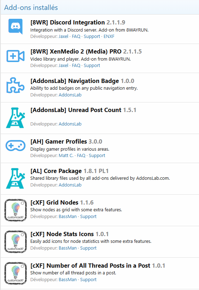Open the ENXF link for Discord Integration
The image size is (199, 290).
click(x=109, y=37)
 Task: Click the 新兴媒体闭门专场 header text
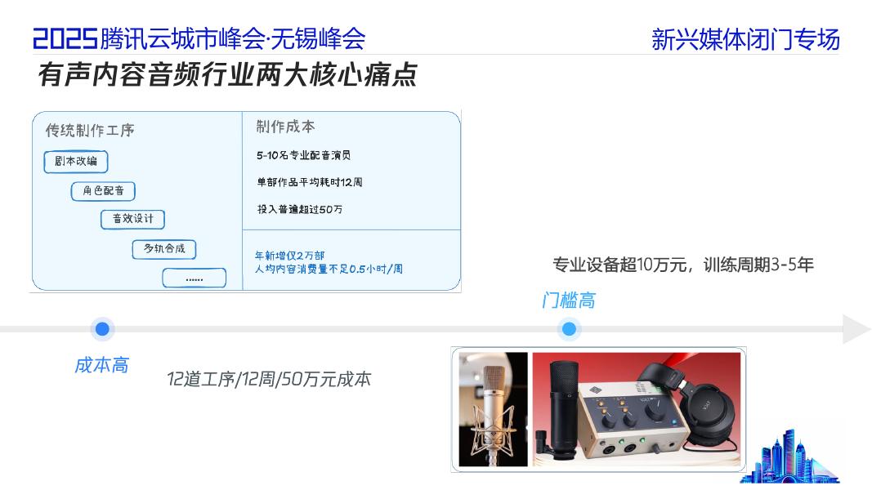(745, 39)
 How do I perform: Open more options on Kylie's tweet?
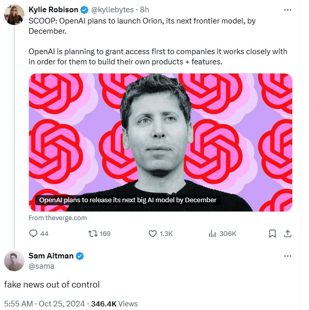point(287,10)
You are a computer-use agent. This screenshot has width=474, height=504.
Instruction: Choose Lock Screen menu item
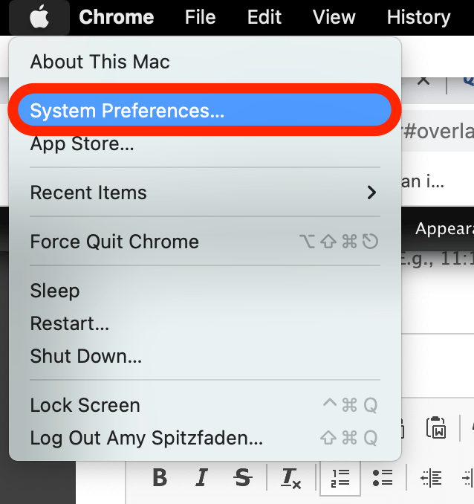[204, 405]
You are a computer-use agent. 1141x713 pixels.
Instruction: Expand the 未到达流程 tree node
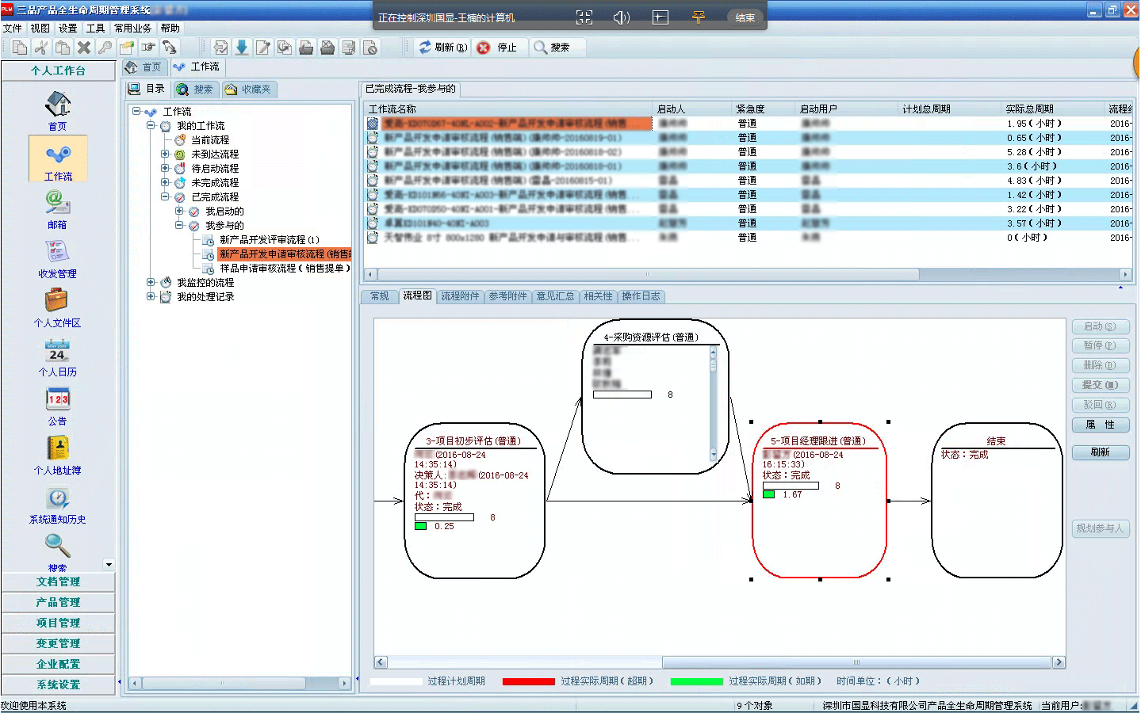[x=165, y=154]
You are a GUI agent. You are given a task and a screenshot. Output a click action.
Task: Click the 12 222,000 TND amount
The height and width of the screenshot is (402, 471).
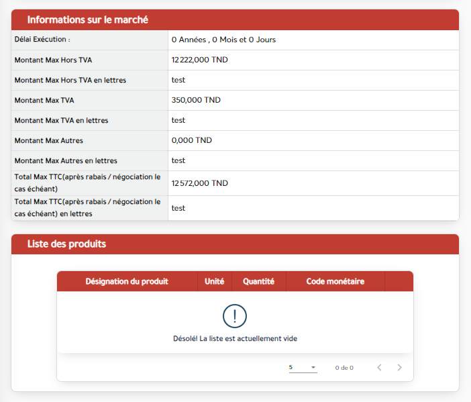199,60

____________

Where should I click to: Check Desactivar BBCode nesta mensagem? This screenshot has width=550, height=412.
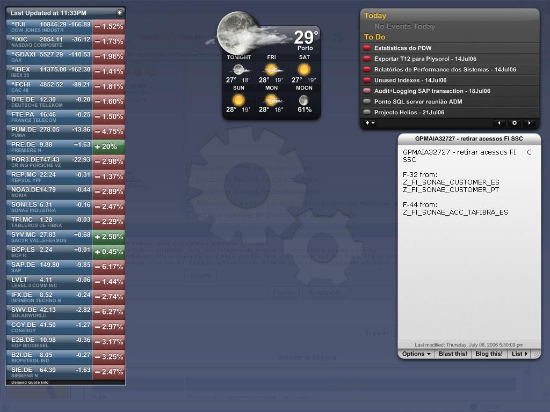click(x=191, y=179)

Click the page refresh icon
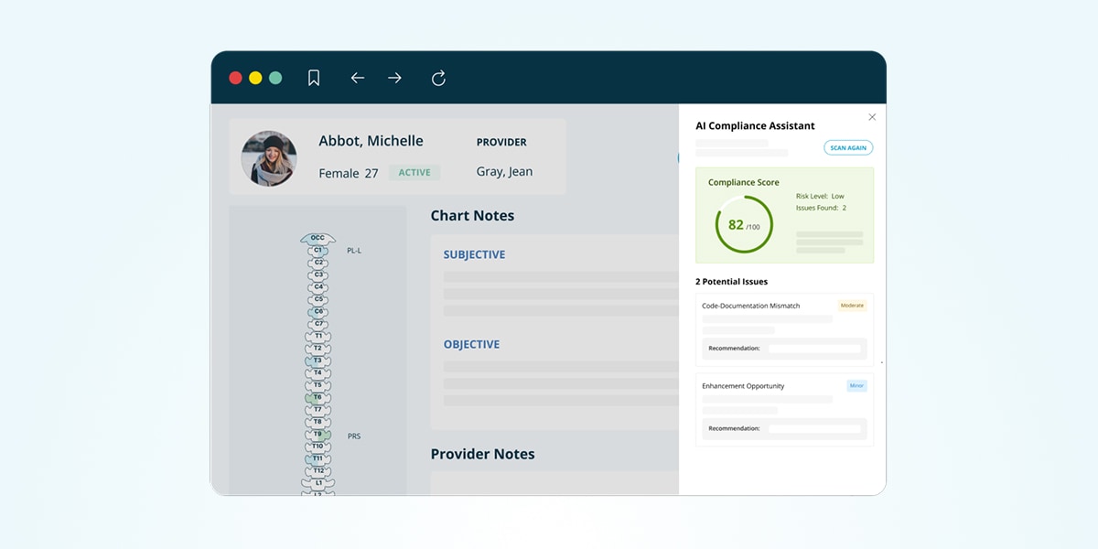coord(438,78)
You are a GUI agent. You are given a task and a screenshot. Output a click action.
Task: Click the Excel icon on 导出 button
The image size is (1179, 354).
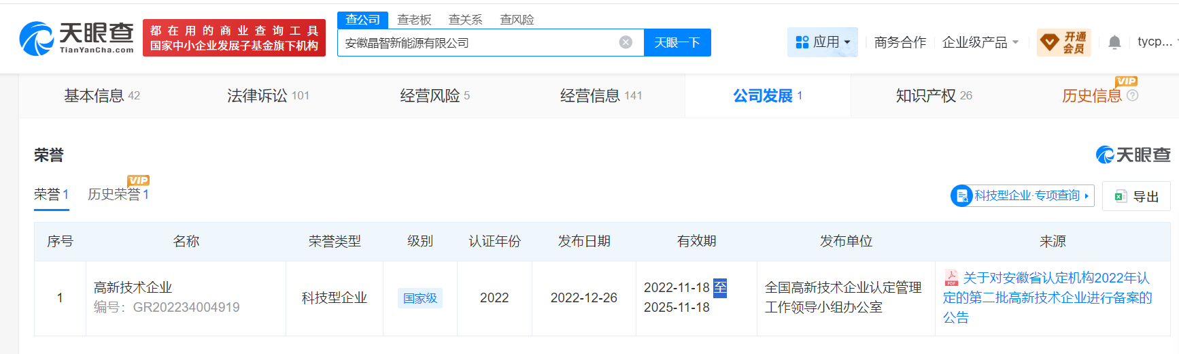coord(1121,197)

____________

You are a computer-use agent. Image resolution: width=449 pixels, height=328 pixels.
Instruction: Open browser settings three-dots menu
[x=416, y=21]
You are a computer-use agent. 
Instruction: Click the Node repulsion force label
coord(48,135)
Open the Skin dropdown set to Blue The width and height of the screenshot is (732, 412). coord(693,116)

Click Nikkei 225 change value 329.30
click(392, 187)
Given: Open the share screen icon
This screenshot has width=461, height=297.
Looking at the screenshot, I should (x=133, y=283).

____________

[What you have to do]
All that is needed is a number: the count of lines in the listing that hold "computer".

[Your solution]
4